Professor Adeoye said these were wastes to Nigeria since the trainees never stay back to develop the country that trained them as eye specialists to meet its need.

She declared “we find that most of those that emigrate abroad were unable to practise ophthalmology because of stringent requirements in these countries. Oftentimes, qualified ophthalmologists have to start residency in the areas of need of such foreign countries like psychiatry and family medicine.

“There is no doubt that without an adequate enabling environment, future trainers (eye specialists) will move out in droves.

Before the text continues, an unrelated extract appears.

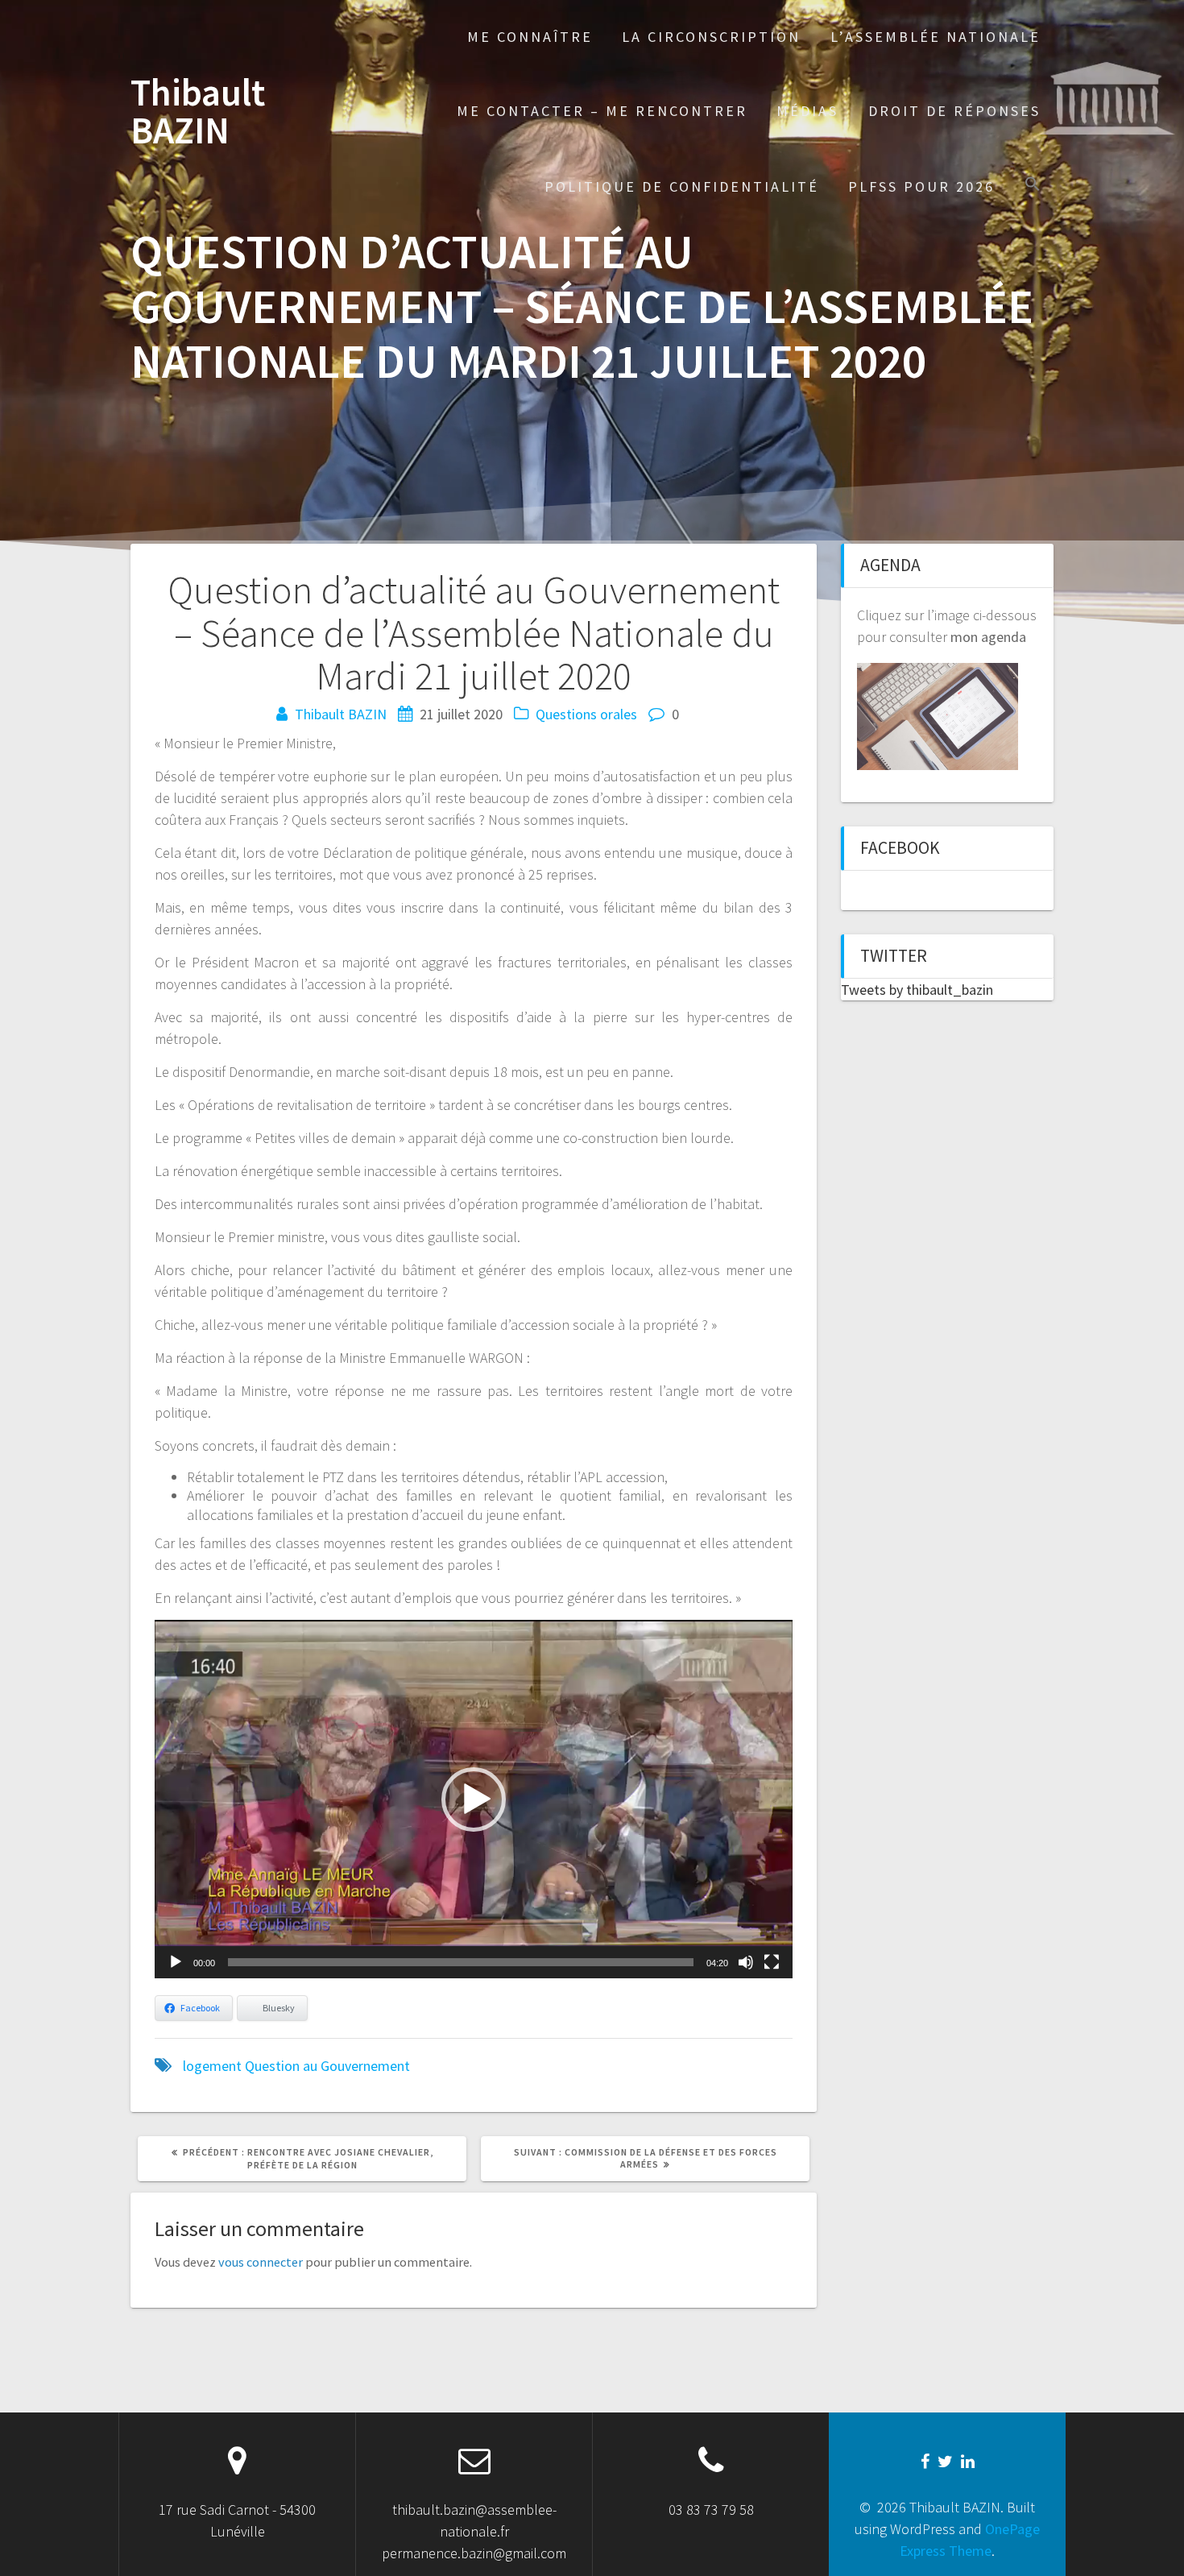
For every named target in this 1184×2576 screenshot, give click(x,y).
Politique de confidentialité (681, 186)
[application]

It seems we are training for other countries to enjoy, leaving our care services underserved.”

The eye expert, in an appraisal of ophthalmology residency training programme in Nigeria said the number of ophthalmologists trained in Nigeria increased from nine to 495 by the year 2020, but still, the rate of training is too slow for the country to meet the World Health Organisation’s minimum requirement of four ophthalmologists per a million population.

Professor Adeoye, however, suggested that stemming emigration of ophthalmologists, there was a need for public-private-partnerships to provide infrastructure and equipment for accredited hospitals for ophthalmology residency as well as funding of community surgical outreaches to improve ophthalmology residency training while making the blind see and preventing potentially blinding eye diseases like glaucoma.

She said the COVID-19 pandemic had also imparted the training of ophthalmologists and suggested that increased adoption of technology, including E-learning and teleophthalmology, wet and dry labs, as well as government interventions ensure safety against the pandemic.

President, National Postgraduate Medical College of Nigeria, Dr Musa Muhammed Borodo stated that the College was concerned about skill acquisition, appropriate attitude of its products and the findings of Professor Adeoye and her colleagues on residency training in ophthalmology will substantially help the college to specifically focus on areas of training the college needs to improve on.

Earlier, the chairman at the lecture, Mr Samuel Adegboyega stated that without proper remuneration, stopping the emigration of medical doctors will not be possible and urged increased support for teaching and learning in the country.